Friday, December 24, 2021

Christmas Magic


“Stop pushing me!” Lissa whispered.

Zack glared at her.

There wasn't a lot of room behind the Christmas tree and Lissa was taking up most of it. Just because she was older than him she thought she could boss him around.

He put his thumb in his mouth, then took it out again to ask, “Do you think he's really gonna come?”

“That's what we're here to find out!”

Lissa was proud of herself. Her Mum and Dad were always going on about not just believing everything you hear, and thinking things through for yourself. When she'd asked her Mum earlier that day, “Is Father Christmas real?” her Mum had asked her, “What do you think?”

Earlier in the week, there had been a big fight at school when her friend Sarah said it was all just a story, and Angie in their class had said, “Of course it isn't. I get presents from him every year,” and Sarah had called her a baby and Angie had hit her and Mrs Gregson had come over and told them both off.

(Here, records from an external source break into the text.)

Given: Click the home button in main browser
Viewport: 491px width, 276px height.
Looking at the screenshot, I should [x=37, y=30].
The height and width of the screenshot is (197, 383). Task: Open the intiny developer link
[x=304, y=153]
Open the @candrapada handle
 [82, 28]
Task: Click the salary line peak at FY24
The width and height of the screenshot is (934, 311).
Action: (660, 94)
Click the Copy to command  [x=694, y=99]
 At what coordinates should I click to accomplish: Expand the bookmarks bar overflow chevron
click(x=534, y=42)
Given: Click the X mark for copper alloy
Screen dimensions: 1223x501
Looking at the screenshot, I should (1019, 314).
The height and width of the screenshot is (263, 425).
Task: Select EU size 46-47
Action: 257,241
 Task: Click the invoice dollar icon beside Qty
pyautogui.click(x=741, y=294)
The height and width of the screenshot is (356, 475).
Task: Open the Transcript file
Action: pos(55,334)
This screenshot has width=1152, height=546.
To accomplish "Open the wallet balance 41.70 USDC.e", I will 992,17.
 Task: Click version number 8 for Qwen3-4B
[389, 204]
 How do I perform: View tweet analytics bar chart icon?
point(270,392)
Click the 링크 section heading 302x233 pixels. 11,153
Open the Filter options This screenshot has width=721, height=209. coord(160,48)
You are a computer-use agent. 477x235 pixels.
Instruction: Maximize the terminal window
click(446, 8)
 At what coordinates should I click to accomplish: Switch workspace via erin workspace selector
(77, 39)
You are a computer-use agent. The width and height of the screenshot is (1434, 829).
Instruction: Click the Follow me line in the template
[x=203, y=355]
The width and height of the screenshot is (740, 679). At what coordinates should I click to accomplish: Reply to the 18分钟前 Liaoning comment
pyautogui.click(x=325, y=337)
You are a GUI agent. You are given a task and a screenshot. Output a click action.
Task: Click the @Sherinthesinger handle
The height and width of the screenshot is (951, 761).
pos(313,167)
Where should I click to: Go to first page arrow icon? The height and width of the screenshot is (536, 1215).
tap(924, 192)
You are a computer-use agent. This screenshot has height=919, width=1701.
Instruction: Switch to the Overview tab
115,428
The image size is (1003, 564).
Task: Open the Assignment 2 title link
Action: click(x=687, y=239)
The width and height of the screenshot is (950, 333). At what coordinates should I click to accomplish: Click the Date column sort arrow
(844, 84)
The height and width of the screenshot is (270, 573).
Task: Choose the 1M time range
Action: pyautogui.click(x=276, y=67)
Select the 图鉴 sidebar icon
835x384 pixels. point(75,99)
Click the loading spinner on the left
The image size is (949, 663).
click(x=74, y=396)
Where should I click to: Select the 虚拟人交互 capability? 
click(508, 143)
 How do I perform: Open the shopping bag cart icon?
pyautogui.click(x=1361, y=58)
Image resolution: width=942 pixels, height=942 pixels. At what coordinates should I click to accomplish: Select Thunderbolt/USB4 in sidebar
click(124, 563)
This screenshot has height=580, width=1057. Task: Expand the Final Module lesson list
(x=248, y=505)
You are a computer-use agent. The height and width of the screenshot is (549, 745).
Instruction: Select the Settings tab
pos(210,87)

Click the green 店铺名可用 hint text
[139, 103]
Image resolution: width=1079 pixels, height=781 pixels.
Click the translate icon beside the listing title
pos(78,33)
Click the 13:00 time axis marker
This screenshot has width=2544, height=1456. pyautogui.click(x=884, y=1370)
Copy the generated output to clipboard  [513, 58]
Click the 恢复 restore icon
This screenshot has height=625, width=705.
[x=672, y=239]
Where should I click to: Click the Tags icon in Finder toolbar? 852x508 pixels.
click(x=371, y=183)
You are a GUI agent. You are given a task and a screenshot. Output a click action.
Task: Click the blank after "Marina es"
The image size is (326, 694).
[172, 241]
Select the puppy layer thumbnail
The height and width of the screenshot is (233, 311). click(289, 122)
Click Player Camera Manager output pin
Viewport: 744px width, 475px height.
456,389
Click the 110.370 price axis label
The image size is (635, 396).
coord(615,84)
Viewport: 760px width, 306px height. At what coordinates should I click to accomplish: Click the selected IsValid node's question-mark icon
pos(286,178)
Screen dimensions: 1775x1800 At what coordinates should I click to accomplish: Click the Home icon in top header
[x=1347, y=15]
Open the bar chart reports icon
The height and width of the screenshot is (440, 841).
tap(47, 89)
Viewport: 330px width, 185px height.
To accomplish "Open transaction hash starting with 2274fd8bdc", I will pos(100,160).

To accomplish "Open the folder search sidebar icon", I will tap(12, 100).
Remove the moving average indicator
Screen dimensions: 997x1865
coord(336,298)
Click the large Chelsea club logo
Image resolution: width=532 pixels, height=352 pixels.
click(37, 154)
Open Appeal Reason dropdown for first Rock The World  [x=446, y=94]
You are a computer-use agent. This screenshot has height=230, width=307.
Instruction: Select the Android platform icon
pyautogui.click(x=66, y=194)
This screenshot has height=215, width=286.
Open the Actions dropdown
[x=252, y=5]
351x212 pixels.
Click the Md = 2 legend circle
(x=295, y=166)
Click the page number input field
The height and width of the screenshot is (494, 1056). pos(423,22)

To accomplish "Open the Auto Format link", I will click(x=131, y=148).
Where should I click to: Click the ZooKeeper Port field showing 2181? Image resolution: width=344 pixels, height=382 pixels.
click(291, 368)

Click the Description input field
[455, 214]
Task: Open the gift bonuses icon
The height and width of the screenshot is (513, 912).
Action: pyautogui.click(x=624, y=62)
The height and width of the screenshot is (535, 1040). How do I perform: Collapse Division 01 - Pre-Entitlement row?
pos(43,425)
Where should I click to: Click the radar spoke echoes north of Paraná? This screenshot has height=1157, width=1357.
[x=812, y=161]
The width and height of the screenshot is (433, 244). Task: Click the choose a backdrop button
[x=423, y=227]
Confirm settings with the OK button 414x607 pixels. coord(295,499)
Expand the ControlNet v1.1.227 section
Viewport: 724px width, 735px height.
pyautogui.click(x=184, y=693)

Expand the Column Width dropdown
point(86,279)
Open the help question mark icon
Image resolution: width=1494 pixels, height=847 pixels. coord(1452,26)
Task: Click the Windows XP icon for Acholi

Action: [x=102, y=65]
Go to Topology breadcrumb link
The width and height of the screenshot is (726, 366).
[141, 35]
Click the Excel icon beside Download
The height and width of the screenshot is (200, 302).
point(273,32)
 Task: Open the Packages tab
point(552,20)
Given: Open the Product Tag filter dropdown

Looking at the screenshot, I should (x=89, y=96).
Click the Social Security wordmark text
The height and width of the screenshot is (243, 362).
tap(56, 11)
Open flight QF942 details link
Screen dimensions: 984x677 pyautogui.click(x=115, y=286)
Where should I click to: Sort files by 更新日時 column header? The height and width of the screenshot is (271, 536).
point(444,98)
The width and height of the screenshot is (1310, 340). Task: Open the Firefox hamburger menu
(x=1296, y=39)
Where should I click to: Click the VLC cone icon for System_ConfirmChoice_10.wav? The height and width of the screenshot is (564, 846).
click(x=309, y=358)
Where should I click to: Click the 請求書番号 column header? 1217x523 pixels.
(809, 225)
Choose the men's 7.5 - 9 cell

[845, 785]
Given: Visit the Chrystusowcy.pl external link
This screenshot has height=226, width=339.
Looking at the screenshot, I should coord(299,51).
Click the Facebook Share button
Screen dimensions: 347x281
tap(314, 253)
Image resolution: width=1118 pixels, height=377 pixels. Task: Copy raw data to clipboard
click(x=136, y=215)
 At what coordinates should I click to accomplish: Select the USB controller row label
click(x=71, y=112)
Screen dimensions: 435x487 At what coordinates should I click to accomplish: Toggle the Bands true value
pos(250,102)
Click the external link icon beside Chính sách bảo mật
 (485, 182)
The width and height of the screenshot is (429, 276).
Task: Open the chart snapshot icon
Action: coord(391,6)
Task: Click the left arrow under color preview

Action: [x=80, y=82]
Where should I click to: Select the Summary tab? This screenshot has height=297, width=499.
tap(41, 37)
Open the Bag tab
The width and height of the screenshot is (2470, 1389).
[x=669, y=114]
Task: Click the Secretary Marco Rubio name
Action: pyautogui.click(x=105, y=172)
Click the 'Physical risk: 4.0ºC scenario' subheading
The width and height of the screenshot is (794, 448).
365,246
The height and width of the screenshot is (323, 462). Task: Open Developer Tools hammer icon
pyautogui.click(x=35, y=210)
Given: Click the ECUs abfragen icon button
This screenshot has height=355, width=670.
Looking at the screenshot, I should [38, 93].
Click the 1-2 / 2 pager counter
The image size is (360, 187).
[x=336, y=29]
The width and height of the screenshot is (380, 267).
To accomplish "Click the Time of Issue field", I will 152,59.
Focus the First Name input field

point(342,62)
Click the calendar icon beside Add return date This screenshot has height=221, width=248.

Lissa hadn't joined in. She was going to find out if Santa was real by using the scientific method, which in this case meant putting out a mince pie and a glass of milk and hiding behind the tree and waiting. She hadn't wanted Zack to join in, but keeping anything a secret from him was impossible.

They'd been waiting for ages. Lissa took a chocolate coin off the tree and unwrapped it. She broke the chocolate in half and gave one piece to Zack and ate the other herself.

There was the sudden sound of bells and a flash of white that made them blink. Now floating in front of the hearth was … a fairy? Six inches of glitter and sparkles, wearing a white dress like a ballet dancer's. A scarf of fluffy white feathers fluttered up around her neck and her wings were silver and white. She was the most beautiful thing Lissa had ever seen, but she wasn't Father Christmas.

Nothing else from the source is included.